[WORK TO BE COMPLETED] Can you pull out every line of the data below and reproduce each one verbatim, from the first line to the last?

[AVAILABLE DATA]
[Start]

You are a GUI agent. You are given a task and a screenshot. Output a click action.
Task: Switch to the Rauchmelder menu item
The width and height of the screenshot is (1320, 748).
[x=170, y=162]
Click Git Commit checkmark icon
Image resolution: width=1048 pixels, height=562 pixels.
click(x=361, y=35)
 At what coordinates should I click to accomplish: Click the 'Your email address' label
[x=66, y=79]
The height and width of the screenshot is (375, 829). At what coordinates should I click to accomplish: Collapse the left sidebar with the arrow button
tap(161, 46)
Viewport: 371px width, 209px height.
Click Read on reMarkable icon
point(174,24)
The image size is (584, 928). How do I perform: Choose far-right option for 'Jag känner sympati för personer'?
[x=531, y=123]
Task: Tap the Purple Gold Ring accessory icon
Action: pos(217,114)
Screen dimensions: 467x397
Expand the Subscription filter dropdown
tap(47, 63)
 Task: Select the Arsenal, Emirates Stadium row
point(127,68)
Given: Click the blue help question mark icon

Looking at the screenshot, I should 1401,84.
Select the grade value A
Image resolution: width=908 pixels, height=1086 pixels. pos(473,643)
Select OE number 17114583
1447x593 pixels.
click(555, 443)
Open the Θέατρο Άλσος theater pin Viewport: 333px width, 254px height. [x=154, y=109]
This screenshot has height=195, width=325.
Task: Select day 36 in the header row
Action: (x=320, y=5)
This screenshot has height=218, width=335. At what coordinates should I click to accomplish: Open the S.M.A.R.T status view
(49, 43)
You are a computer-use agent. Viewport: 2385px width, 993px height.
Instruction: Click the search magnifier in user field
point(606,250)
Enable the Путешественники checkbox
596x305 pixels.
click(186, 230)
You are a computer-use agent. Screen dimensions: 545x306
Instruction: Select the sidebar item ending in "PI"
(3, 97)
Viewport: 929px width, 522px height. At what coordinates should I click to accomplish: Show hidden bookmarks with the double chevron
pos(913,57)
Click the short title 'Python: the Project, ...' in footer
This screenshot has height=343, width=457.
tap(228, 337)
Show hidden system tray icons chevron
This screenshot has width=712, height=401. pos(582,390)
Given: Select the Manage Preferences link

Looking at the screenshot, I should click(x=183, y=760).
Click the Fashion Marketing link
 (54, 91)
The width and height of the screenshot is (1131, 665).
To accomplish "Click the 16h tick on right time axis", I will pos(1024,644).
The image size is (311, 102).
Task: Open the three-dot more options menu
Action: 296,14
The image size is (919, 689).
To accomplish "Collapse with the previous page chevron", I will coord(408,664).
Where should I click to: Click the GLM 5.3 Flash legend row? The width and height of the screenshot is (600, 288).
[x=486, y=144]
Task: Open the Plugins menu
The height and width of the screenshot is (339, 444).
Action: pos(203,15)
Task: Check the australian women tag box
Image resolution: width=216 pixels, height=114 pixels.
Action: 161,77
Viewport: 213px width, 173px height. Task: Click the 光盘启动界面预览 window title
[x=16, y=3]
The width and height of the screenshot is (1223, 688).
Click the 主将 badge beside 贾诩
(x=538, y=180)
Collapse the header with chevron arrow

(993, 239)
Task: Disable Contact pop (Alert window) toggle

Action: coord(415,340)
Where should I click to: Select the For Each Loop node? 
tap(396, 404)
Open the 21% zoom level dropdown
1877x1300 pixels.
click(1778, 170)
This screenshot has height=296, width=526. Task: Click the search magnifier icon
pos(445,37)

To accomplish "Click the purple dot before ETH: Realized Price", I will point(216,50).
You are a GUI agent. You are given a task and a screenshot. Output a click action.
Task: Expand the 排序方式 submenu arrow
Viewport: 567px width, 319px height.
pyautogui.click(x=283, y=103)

[End]

[SOLVED PROBLEM]
You are a GUI agent. You are given a task and a screenshot. Output a click action.
Task: Switch to the Rauchmelder menu item
The width and height of the screenshot is (1320, 748).
[x=170, y=162]
Click Git Commit checkmark icon
Image resolution: width=1048 pixels, height=562 pixels.
click(x=361, y=35)
 At what coordinates should I click to accomplish: Click the 'Your email address' label
[x=66, y=79]
The height and width of the screenshot is (375, 829). At what coordinates should I click to accomplish: Collapse the left sidebar with the arrow button
tap(161, 46)
Viewport: 371px width, 209px height.
Click Read on reMarkable icon
point(174,24)
The image size is (584, 928). How do I perform: Choose far-right option for 'Jag känner sympati för personer'?
[x=531, y=123]
Task: Tap the Purple Gold Ring accessory icon
Action: pos(217,114)
Screen dimensions: 467x397
Expand the Subscription filter dropdown
tap(47, 63)
 Task: Select the Arsenal, Emirates Stadium row
point(127,68)
Given: Click the blue help question mark icon

Looking at the screenshot, I should 1401,84.
Select the grade value A
Image resolution: width=908 pixels, height=1086 pixels. pos(473,643)
Select OE number 17114583
1447x593 pixels.
click(555, 443)
Open the Θέατρο Άλσος theater pin Viewport: 333px width, 254px height. [x=154, y=109]
This screenshot has height=195, width=325.
Task: Select day 36 in the header row
Action: (x=320, y=5)
This screenshot has height=218, width=335. At what coordinates should I click to accomplish: Open the S.M.A.R.T status view
(49, 43)
You are a computer-use agent. Viewport: 2385px width, 993px height.
Instruction: Click the search magnifier in user field
point(606,250)
Enable the Путешественники checkbox
596x305 pixels.
click(186, 230)
You are a computer-use agent. Screen dimensions: 545x306
Instruction: Select the sidebar item ending in "PI"
(3, 97)
Viewport: 929px width, 522px height. At what coordinates should I click to accomplish: Show hidden bookmarks with the double chevron
pos(913,57)
Click the short title 'Python: the Project, ...' in footer
This screenshot has height=343, width=457.
tap(228, 337)
Show hidden system tray icons chevron
This screenshot has width=712, height=401. pos(582,390)
Given: Select the Manage Preferences link

Looking at the screenshot, I should click(x=183, y=760).
Click the Fashion Marketing link
 (54, 91)
The width and height of the screenshot is (1131, 665).
To accomplish "Click the 16h tick on right time axis", I will pos(1024,644).
The image size is (311, 102).
Task: Open the three-dot more options menu
Action: 296,14
The image size is (919, 689).
To accomplish "Collapse with the previous page chevron", I will coord(408,664).
Where should I click to: Click the GLM 5.3 Flash legend row? The width and height of the screenshot is (600, 288).
[x=486, y=144]
Task: Open the Plugins menu
The height and width of the screenshot is (339, 444).
Action: pos(203,15)
Task: Check the australian women tag box
Image resolution: width=216 pixels, height=114 pixels.
Action: 161,77
Viewport: 213px width, 173px height. Task: Click the 光盘启动界面预览 window title
[x=16, y=3]
The width and height of the screenshot is (1223, 688).
Click the 主将 badge beside 贾诩
(x=538, y=180)
Collapse the header with chevron arrow

(993, 239)
Task: Disable Contact pop (Alert window) toggle

Action: coord(415,340)
Where should I click to: Select the For Each Loop node? 
tap(396, 404)
Open the 21% zoom level dropdown
1877x1300 pixels.
click(1778, 170)
This screenshot has height=296, width=526. Task: Click the search magnifier icon
pos(445,37)

To accomplish "Click the purple dot before ETH: Realized Price", I will point(216,50).
You are a GUI agent. You are given a task and a screenshot. Output a click action.
Task: Expand the 排序方式 submenu arrow
Viewport: 567px width, 319px height.
pyautogui.click(x=283, y=103)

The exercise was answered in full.